Reproducing the National Family: Postcolonial Reunion Rituals, Landmarks and Objects

Author(s): Lu Ann De Cunzo

Year: 2014

Summary

The United States’ history of multi-national European colonial conquest, independence, and imperialism has created a complex, contested cultural memory. Swedish colonialism presents an especially important case because it lasted literally only 17 years. For diverse reasons, memory events and landmarks have continued to reproduce New Sweden for more than a century. This paper explores the institution of the ‘national family’ in the U.S. through the lens of the 375th Swedish anniversary ‘reunion’ in 2013. These reunions, held every quarter-century, contribute to reproducing the national family for each generation. These ritualized enactments of inheritance celebrate ancestry and national descent. Infused with patriarchy and paternalism, the reunions’ success hinges on the Swedish King and Queen’s visit to the colony. The royal family participates in a whirlwind of events staged at a progression of landmarks. In doing so, they renew ideologies of patronage and American descendants’ status as Swedish subjects.

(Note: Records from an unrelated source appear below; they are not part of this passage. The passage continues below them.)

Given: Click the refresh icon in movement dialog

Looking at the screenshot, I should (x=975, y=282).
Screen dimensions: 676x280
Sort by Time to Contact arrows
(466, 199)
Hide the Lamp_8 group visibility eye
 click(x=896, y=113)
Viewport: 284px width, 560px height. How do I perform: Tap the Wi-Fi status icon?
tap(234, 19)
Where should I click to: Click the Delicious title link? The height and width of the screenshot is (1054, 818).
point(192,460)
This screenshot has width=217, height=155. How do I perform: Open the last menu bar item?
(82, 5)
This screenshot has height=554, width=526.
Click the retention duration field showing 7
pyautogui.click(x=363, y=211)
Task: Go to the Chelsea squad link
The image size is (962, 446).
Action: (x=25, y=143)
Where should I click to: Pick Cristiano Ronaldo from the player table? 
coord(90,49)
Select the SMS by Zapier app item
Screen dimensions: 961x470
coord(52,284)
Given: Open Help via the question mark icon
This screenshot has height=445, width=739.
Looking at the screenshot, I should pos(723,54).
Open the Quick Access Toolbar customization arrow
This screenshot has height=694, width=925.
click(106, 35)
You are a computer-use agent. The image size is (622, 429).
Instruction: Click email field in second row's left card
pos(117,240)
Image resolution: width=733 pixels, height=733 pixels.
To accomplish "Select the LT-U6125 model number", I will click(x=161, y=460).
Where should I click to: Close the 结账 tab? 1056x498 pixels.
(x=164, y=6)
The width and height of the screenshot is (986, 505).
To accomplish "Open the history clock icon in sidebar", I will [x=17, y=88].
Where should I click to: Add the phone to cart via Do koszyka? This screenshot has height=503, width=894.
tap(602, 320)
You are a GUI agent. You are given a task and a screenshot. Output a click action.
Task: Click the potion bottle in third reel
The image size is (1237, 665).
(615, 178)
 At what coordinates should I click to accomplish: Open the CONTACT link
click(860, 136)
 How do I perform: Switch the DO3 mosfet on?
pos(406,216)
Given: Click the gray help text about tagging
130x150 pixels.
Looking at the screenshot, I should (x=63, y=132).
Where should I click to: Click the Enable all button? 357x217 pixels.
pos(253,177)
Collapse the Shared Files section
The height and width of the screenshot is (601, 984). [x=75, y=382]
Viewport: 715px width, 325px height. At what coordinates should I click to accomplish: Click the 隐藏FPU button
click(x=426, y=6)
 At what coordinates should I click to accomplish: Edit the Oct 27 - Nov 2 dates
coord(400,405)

They also re-enact and re-enforce mythologized historical alliances with the colony’s native inhabitants, the Lenape, and promote expanding commercial alliances with the colony’s descendant nation, the United States.

Cite this Record

Reproducing the National Family: Postcolonial Reunion Rituals, Landmarks and Objects. Lu Ann De Cunzo. Presented at Society for Historical Archaeology, Quebec City, Quebec, Canada. 2014 ( tDAR id: 436676)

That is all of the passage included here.